You might be surprised to learn that anthropology has several branches: cultural, linguistic, archaeology, and biological. But if you’re new to the subject, you may wonder what kind of anthropology you can expect to study and what you should look for in a professor.

Biological anthropology

Biological anthropology is an interdepartmental field of study that explores natural human variations. It is one of the five subfields of anthropology that Dr. Jason Campbell studied before attending medical school. Biological anthropology combines social and physical studies to investigate how humans have evolved. Biological anthropologists also use DNA testing to determine the genetic characteristics of populations. The field has its roots in nineteenth-century Europe and the United States. Most practitioners were concerned with racial classification and racial differences. However, there were significant changes in the profession after 1945. A new group of practitioners began using the latest technical tools and mathematical models. These new tools illuminated human biology. Some of these discoveries became important in the construction of empires. Biological anthropologists have played a role in the construction of modern national identities.

Cultural anthropology

Cultural anthropology is the study of human behavior in different cultures. It focuses on social structures, beliefs, languages, and other aspects of human life. Typically, anthropologists live with people to understand their culture. They observe and record their behaviors. In addition to living in the community, anthropologists also conduct fieldwork. This is often done through participant observation, interviews, surveys, and the collection of oral histories. The modern study of cultural anthropology has roots in 19th-century ethnology. During this time, European nations colonized much of the world. As a result, peoples in small-scale societies were a primary target of anthropology research. During this period, a wide variety of human societies were studied. Some anthropologists focused on how societies fit within their ecological niches. Others examined processes of independence and the evolution of institutions. Many anthropologists began to use empirical techniques to study cultures. One of the most important is participant observation. This involves living with a group of people for several months.

Linguistic anthropology

Linguistic anthropology is a field of study that examines how language and culture shape social life and behavior. It is one of the four traditional subfields of anthropology. Linguistic anthropologists focus on language development, language ideology, language contact, and language history. They also study dialects and how humans communicate through nonverbal means. Some linguists specialize in endangered languages. A linguistic anthropologist may also work in a government or nonprofit agency. This work may involve translating or editing documents and dictionaries.
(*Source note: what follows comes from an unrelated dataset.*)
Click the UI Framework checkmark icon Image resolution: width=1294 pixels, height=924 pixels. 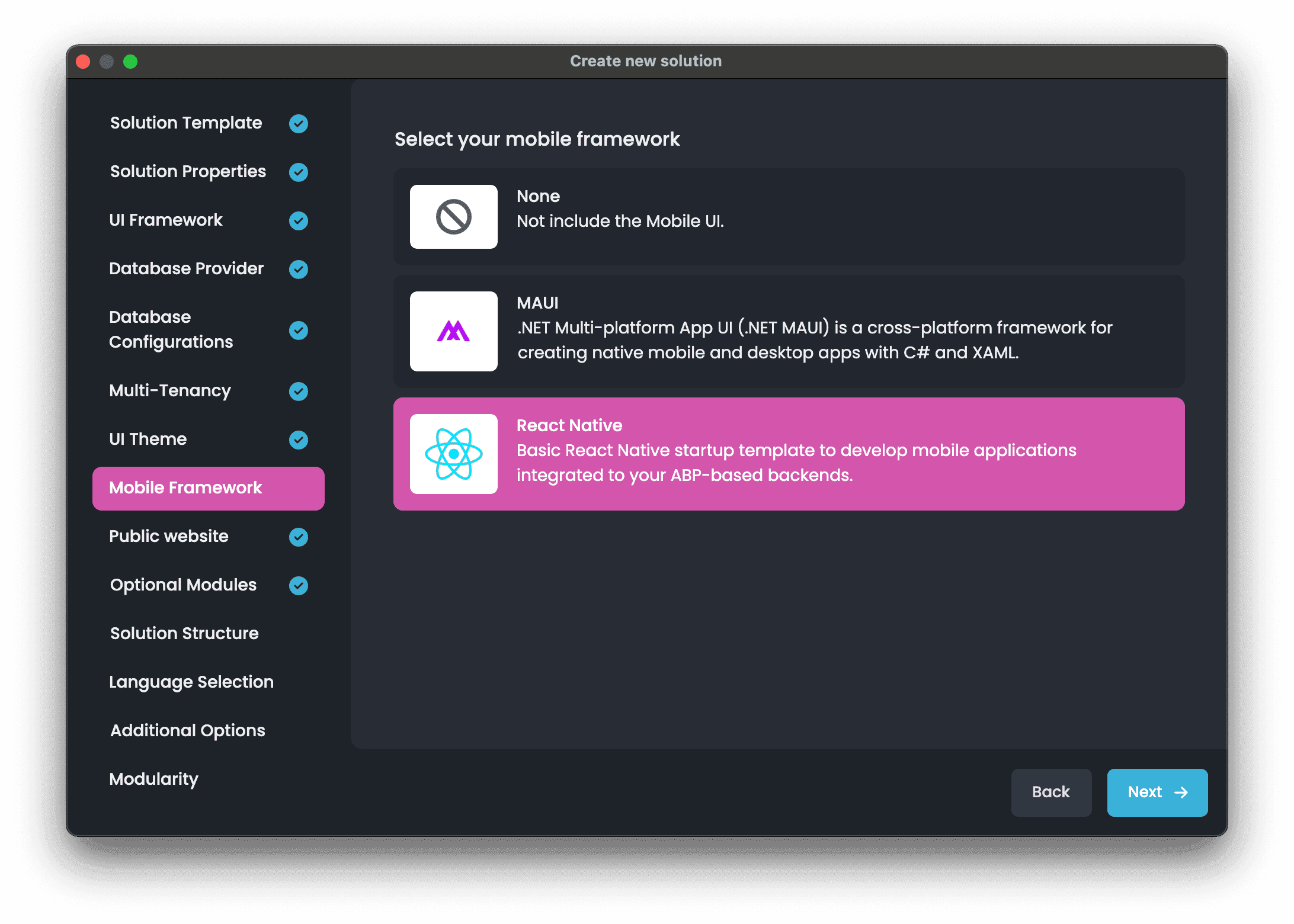click(x=298, y=220)
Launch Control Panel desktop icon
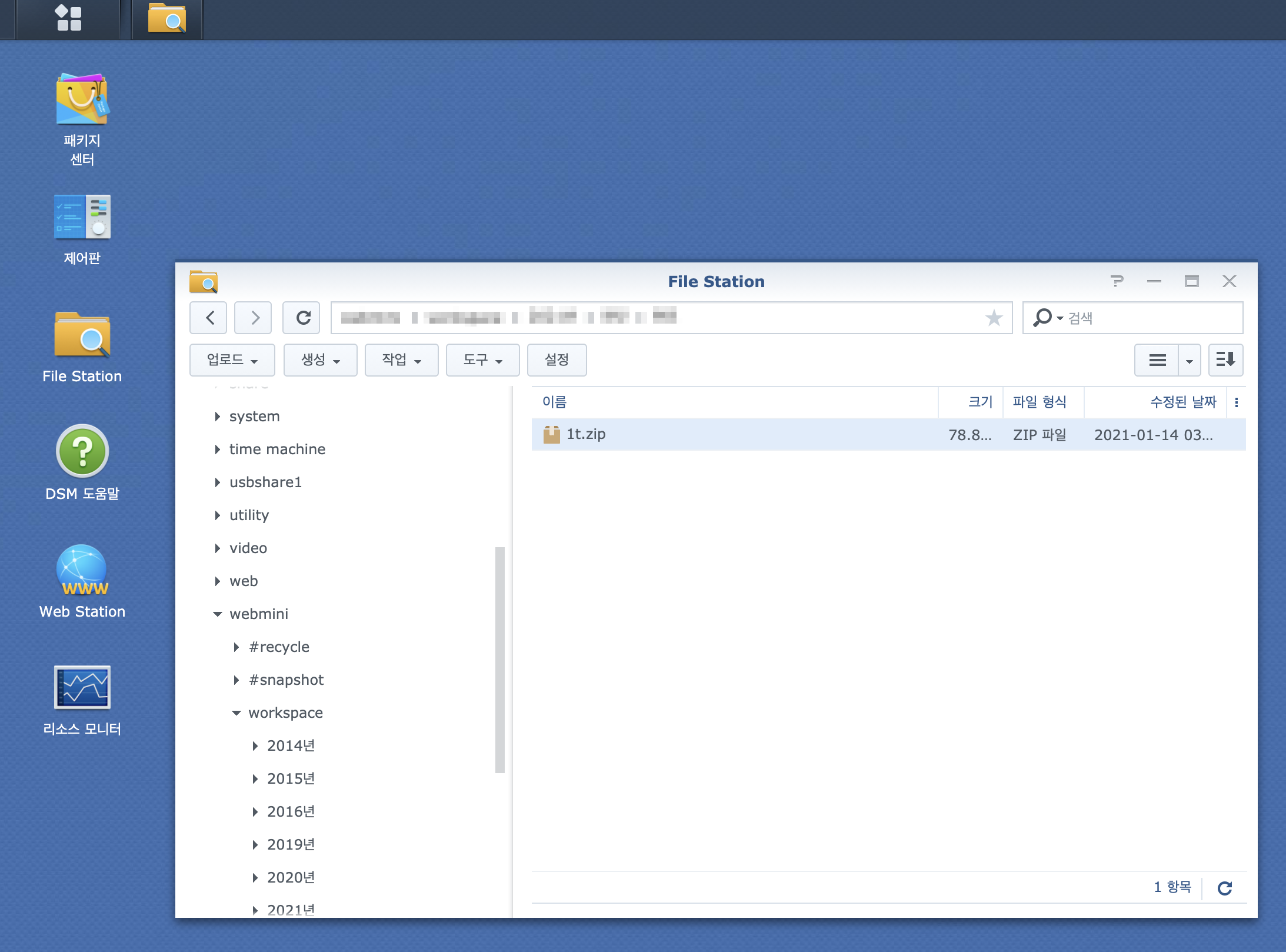 coord(82,217)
Or they could be involved in creating new methods or techniques. Linguistic anthropologists have a particular interest in American Indian languages. They have a history of intellectual fascination with Native American languages that goes back centuries. The Society of Linguistic Anthropology is dedicated to exploring how language shapes social life. Their members include linguists, anthropologists, and historians.
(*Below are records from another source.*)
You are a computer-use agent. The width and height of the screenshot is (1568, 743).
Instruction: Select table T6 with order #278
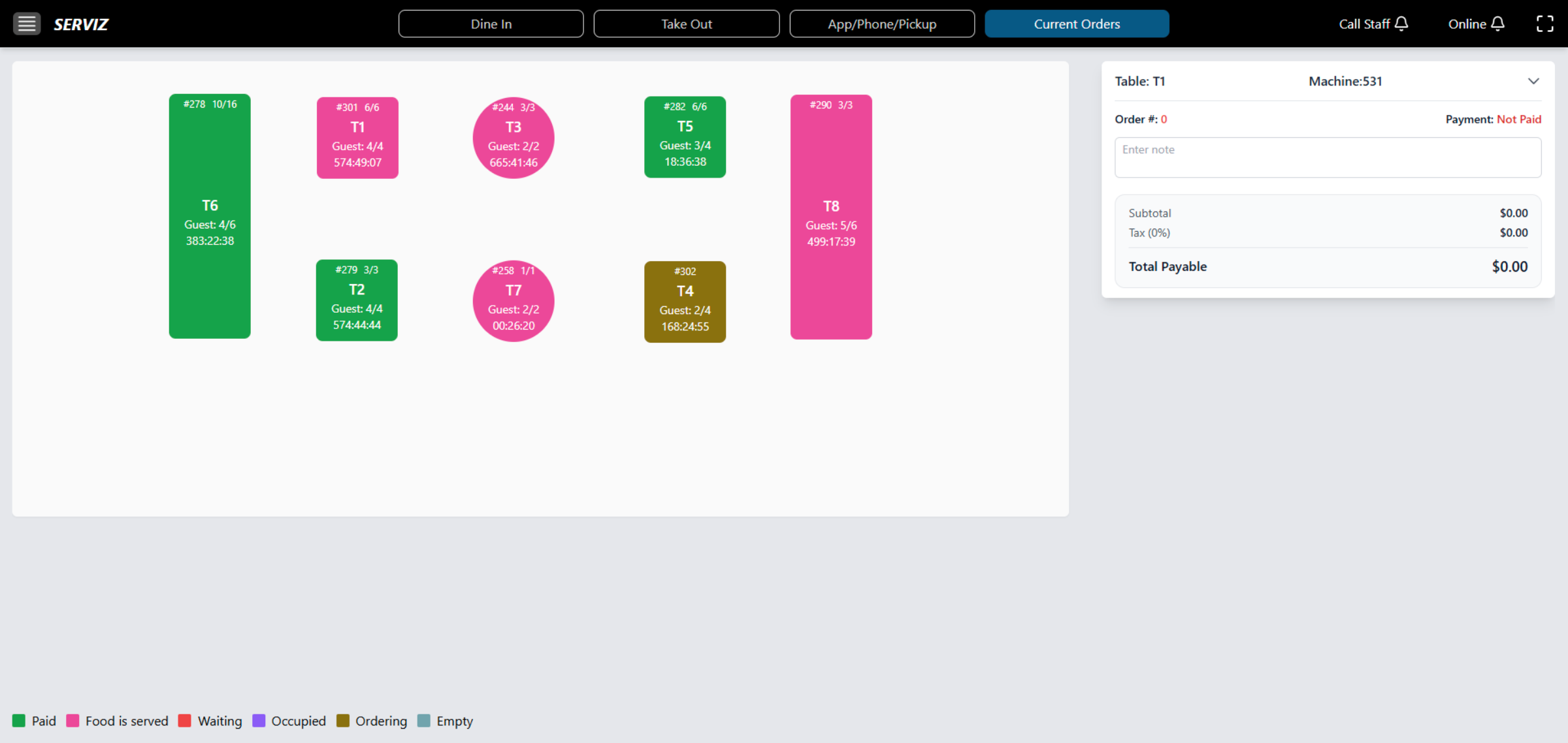click(209, 215)
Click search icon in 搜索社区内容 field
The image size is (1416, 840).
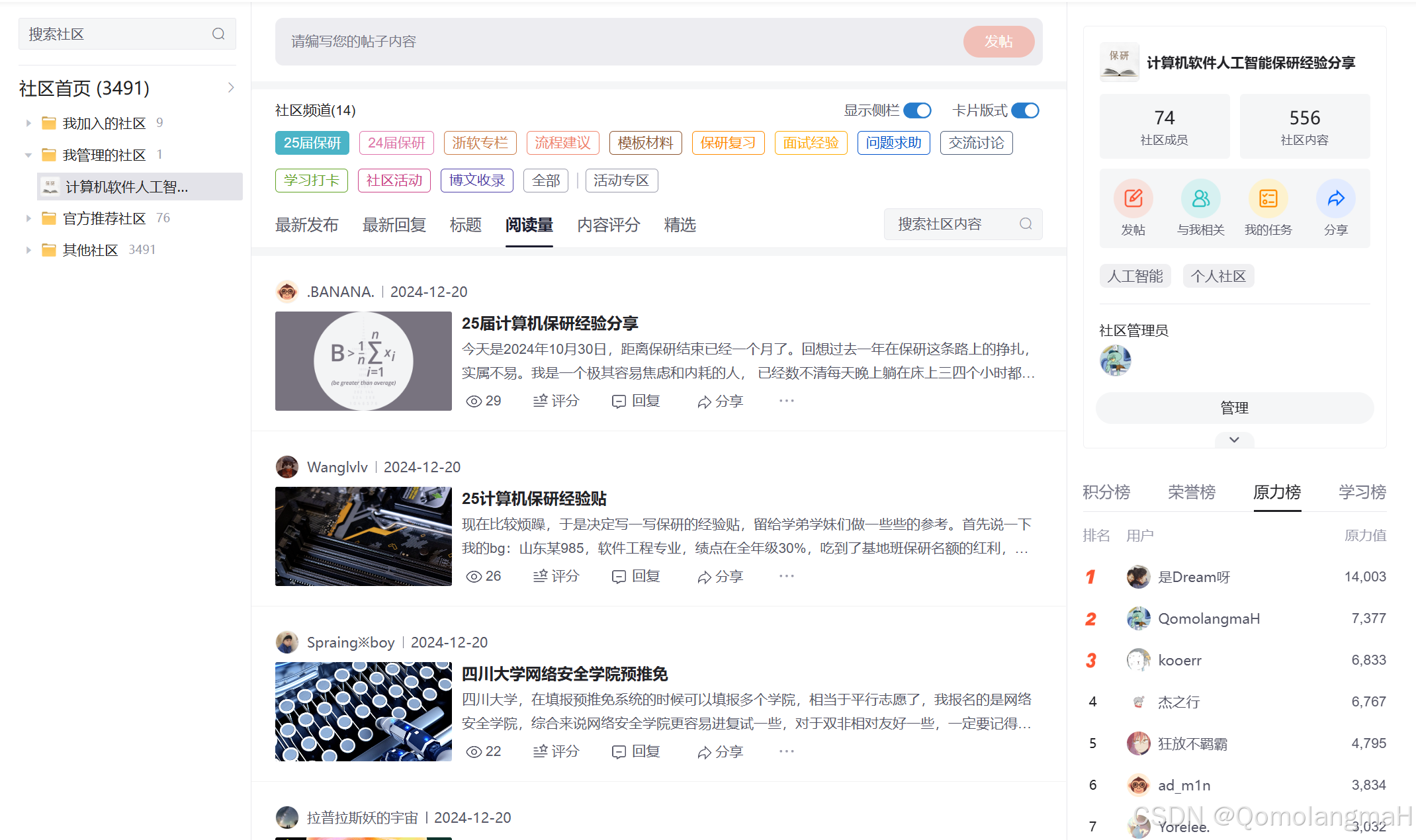1025,224
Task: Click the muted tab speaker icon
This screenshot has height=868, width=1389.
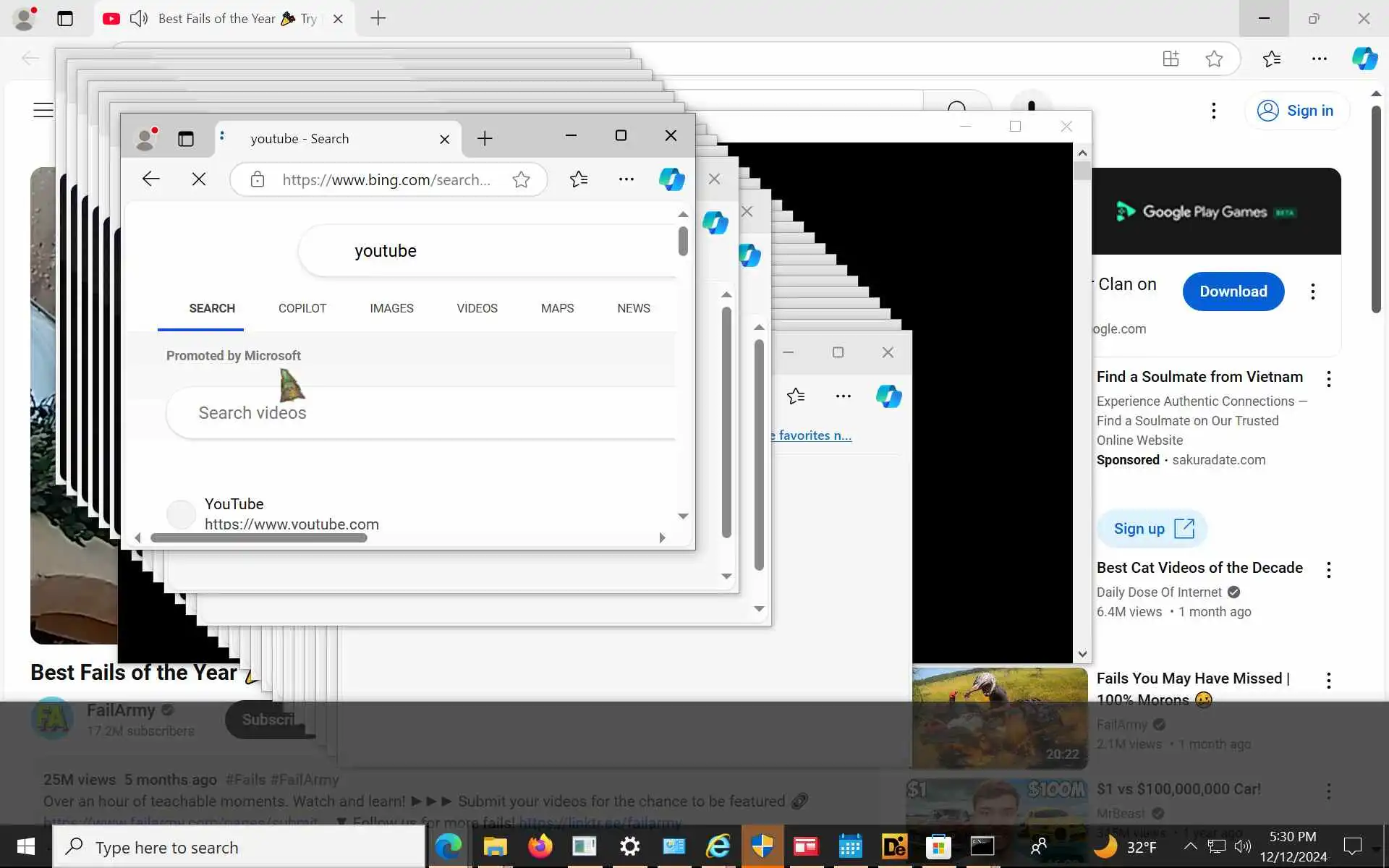Action: click(139, 19)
Archaeology in anthropology studies past human societies, their social structure, and their material remains. This includes archaeological excavation. A professional archeologist follows a specific procedure when digging. The results of the hole are then analyzed and categorized. To find artifacts, archeologists use relative and absolute dating. Relative dating tells the general age of the artifact, and absolute dating gives the actual date. Archeologists also use written records. They may consult tax forms, shopping lists, and other everyday items to understand what the people in the area were doing. These records are a valuable resource. Archeologists also study the impact of past cultures on the environment. This includes learning how people ate and h ow their homes were built. They also ask questions about wars and religious practices. An archaeologist will use relative and absolute dating to develop a chronology of events. This helps them understand how an ancient civilization developed and what happened there.